Delvau, 1866 : s. et adj. Flâneur, gobe-mouche, — dans l’argot du peuple. Nous avons, en vieux langage, Musardie pour Sottise.

France, 1907 : Flâneur, désœuvré, individu qui s’amuse à des riens.

Musarder

Delvau, 1866 : v. n. Flâner. On dit aussi Muser.

France, 1907 : Flâner, perdre son temps.

Musardine

Delvau, 1864 : Drôlesse qui hante les Concerts-Musard, où le miché donne plus qu’ailleurs.

On dit une musardine, comme jadis on disait une lorette.

(Albéric Second)

Larchey, 1865 : Habitué femelle des Concerts-Musards, de 1858 à 1860.

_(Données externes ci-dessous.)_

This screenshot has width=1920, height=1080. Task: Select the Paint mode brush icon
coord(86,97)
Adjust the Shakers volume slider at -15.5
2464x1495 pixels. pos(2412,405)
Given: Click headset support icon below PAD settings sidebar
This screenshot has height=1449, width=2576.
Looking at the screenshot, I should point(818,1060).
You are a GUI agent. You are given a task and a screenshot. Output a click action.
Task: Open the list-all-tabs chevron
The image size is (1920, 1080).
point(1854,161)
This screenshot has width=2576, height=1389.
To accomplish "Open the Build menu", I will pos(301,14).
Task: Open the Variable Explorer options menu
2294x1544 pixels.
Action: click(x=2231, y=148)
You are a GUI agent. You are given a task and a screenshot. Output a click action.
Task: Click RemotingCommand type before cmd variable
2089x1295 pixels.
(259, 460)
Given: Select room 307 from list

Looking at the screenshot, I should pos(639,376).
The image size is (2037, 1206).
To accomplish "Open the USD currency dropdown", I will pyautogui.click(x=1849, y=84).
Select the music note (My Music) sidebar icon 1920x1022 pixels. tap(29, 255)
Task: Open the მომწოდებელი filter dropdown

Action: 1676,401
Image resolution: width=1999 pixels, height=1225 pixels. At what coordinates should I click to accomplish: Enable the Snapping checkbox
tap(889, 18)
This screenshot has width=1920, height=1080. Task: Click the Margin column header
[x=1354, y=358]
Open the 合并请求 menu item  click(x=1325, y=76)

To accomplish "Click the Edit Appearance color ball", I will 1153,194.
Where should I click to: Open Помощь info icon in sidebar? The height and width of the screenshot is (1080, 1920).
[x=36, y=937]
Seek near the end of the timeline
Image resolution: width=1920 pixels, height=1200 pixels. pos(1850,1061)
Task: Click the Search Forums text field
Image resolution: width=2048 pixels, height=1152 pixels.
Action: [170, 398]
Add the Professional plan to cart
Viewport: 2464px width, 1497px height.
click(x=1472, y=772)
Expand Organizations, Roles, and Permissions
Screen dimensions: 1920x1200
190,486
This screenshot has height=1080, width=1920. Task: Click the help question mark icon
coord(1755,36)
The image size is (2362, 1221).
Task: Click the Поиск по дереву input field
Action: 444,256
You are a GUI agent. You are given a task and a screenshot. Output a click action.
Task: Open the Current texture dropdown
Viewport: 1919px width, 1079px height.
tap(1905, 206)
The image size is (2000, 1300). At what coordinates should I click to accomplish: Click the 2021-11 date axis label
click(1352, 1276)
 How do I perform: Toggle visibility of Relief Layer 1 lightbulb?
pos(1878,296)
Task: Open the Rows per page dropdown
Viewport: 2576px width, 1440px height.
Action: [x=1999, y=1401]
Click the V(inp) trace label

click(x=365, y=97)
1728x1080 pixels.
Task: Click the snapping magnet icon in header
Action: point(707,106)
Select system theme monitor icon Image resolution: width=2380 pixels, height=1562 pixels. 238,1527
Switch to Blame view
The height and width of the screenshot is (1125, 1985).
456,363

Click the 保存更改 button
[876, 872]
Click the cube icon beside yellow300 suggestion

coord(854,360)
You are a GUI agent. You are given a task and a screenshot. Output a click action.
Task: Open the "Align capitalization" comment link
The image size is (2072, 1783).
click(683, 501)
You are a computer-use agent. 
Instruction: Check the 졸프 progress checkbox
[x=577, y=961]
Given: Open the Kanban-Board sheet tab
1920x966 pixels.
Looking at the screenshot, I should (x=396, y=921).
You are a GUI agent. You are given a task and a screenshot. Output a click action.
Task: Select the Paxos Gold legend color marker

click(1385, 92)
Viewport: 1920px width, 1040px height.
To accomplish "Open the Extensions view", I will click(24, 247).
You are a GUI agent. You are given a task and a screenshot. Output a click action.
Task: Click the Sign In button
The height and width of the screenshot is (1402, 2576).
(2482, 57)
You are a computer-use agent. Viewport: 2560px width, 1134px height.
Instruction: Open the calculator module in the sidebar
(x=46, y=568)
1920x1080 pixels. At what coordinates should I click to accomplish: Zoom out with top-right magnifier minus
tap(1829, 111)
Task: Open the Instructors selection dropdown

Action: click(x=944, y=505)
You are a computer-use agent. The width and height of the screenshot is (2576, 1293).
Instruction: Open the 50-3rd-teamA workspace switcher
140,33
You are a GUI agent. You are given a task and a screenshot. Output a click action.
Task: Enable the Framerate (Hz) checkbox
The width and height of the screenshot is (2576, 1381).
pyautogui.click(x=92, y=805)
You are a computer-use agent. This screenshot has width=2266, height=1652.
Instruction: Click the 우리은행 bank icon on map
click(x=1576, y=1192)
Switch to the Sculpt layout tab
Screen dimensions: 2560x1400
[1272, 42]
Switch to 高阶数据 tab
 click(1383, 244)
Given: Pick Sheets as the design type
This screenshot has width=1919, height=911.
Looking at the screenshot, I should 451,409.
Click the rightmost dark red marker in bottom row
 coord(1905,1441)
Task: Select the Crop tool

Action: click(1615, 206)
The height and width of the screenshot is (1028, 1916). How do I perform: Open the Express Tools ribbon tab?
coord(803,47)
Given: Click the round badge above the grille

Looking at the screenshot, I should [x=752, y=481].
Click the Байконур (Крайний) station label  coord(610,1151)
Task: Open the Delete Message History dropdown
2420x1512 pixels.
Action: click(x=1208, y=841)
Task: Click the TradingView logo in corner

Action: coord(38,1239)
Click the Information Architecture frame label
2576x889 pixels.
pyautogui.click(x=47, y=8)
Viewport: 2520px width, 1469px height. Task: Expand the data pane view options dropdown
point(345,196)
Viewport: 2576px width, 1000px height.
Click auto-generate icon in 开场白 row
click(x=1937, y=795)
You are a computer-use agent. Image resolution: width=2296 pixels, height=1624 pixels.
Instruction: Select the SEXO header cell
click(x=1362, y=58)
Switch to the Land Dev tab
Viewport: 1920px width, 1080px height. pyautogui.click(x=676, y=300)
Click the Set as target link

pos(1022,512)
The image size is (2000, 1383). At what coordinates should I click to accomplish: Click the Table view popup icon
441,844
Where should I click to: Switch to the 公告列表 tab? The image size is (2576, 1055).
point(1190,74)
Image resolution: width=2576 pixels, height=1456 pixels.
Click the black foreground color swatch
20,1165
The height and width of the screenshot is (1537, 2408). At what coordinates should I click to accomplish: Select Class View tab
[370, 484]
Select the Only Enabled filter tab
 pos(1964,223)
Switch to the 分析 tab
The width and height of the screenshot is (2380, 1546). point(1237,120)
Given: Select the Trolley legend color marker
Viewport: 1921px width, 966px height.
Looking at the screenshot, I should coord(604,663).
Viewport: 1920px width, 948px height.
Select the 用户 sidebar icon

On dit une musardine, comme jadis on disait une lorette.

(A. Second)

Delvau, 1866 : s. f. Habituée des Concerts-Musard, — où n’allait pas précisément la fine fleur de l’aristocratie féminine. Le mot a été créé par Albéric Second en 1858.

France, 1907 : Habituée des bals Musard. Albéric Second mit en circulation vers 1858 ce mot qui remplaça pendant quelque temps lorette dans le langage boulevardier.